O Centro Médico do Tribunal de Justiça de Sergipe (TJSE) realizou na manhã desta sexta-feira, 19/07, mais uma palestra visando à qualidade de vida e bem-estar de servidores e magistrados. Dessa vez, o tema foi "Prevenção e diagnóstico de tumor de cabeça e pescoço", assunto abordado pela médica Daisy Panta. A iniciativa celebra o Julho Verde, mês de conscientização sobre os tumores de cabeça e pescoço.
“Acho muito importante trazer tanto nesse mês do Julho Verde como também o resto do ano essas orientações para os funcionários, que por sua vez levam para os familiares. Costumamos falar que a falta de informação também é um fator de risco. Então, tendo conhecimento dessas informações e levando para os familiares é possível evitar esse tipo de câncer”, alertou a médica, que é cirurgiã de cabeça e pescoço.
Em 2014, durante o 5º Congresso Mundial da Federação Internacional das Sociedades Oncológicas de Cabeça e Pescoço, nos EUA, o 27 de julho foi escolhido como o Dia Mundial de Combate ao Câncer de Cabeça e Pescoço. O tumores de cabeça e pescoço representam o nono tipo de câncer mais comum no mundo, de acordo com os dados da Organização Mundial da Saúde (OMS).
Confira na entrevista abaixo as informações da médica Daisy Panta sobre os cuidados, sintomas, diagnóstico e tratamento do câncer de cabeça e pescoço:
O que é esse tipo de câncer e qual a prevalência?
É um câncer que afeta a região da cabeça e pescoço, abarcando a parte da boca, língua, nariz, nasofaringe, a garganta com as cordas vocais, laringe, tireóide e também a pele dessa região.
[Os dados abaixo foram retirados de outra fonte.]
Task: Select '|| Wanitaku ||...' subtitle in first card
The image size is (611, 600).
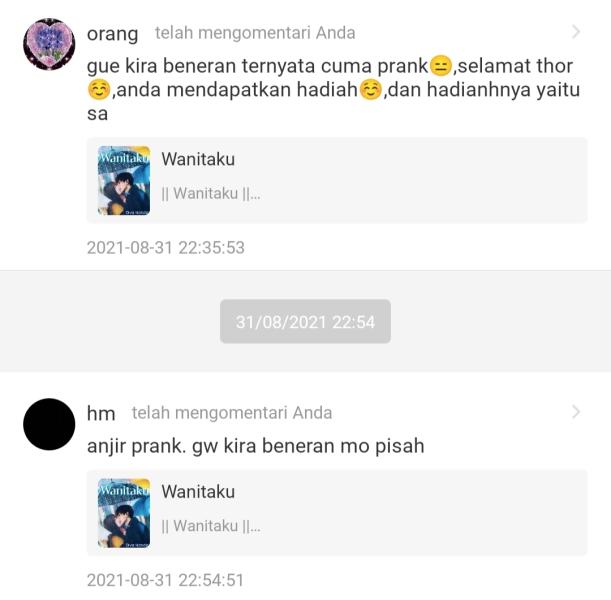Action: pos(211,194)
É um câncer que tem uma grande prevalência no Nordeste porque a região tem uma alta incidência de raios solares, de raios ultravioletas e, por isso, temos também o câncer de pele nessa região. Pela estimativa do Instituto Nacional do Câncer, o Inca, teremos no Brasil cerca de 39.550 novos casos de câncer de cabeça e pescoço somente este ano.
Quais os fatores de risco?
A exposição solar sem o uso devido do protetor solar é um dos fatores. Muita gente não lembra de reaplicar o protetor solar durante o dia. O consumo de álcool e cigarro são os principais fatores de risco tanto para o câncer de boca quanto para o da laringe e garganta. Mas também temos um grande fator de risco, que muita gente esquece e se descuida, que é o HPV. Hoje em dia, existe a vacina disponível pelo SUS para crianças e vacinas contra HPV também disponível na rede privada. Muita gente não se alerta para fazer esse tipo de preventivo.
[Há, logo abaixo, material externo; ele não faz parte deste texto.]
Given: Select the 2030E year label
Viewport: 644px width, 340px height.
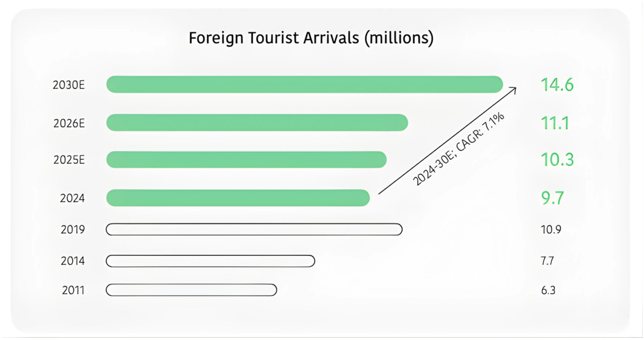Looking at the screenshot, I should (x=69, y=85).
Quais são os sintomas que podem sugestionar um câncer nessa região?
Os sinais de alerta seriam manchas vermelhas ou esbranquiçadas na boca que não cicatrizam por mais de cinco dias. Caroço ou nódulo no pescoço que a gente consegue sentir. É importante a gente se olhar, se examinar e tocar para perceber se tem algum caroço ou mancha que dure mais de 15 dias nessa região da boca, da garganta. É normal uma rouquidão por alguma virose ou abuso da voz, mas se durar mais de 15 dias é bom ligar o sinal de alerta e procurar atendimento médico especializado. Uma lesão de pele que você perceba que está aumentando, que tem uma borda irregular, que coça, sangra também ligar o sinal de alerta.
Qual especialidade procurar nesses casos e como é feito o diagnóstico?
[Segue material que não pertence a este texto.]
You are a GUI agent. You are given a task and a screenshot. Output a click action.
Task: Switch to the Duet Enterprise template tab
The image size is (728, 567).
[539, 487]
Se você tiver acesso ao atendimento médico de um especialista, um cirurgião de cabeça e pescoço. Se for alguma lesão de pele, até mesmo um dermatologista também é uma opção viável. Se houver dificuldade de acesso, um clínico geral mesmo. Se a lesão for suspeita, o médico fará exames físicos e pedirá exames de imagens, como ultrassom, laringoscopia, endoscopia. E se for necessário uma biópsia para poder definir se aquela lesão é maligna ou não.
Confirmado o câncer, qual o tratamento?
O tratamento pode ser cirúrgico ou não, vai depender muito do local e se a lesão está avançada. Se for não cirúrgico, pode ser feito com quimioterapia e radioterapia. Hoje em dia, existem várias opções de cirurgia com laser.
Qual a relevância da campanha do Julho Verde?
O Julho Verde é uma campanha da Sociedade Brasileira de Cabeça e Pescoço para fazer um alerta ao diagnóstico e tratamento desse tipo de lesão. Com o tratamento e o diagnóstico precoce a gente consegue chegar a 90% de chance de cura desse tipo de lesão. Então, o que estamos buscando junto à sociedade é alertar e orientar porque assim conseguimos ter esse alto índice de cura.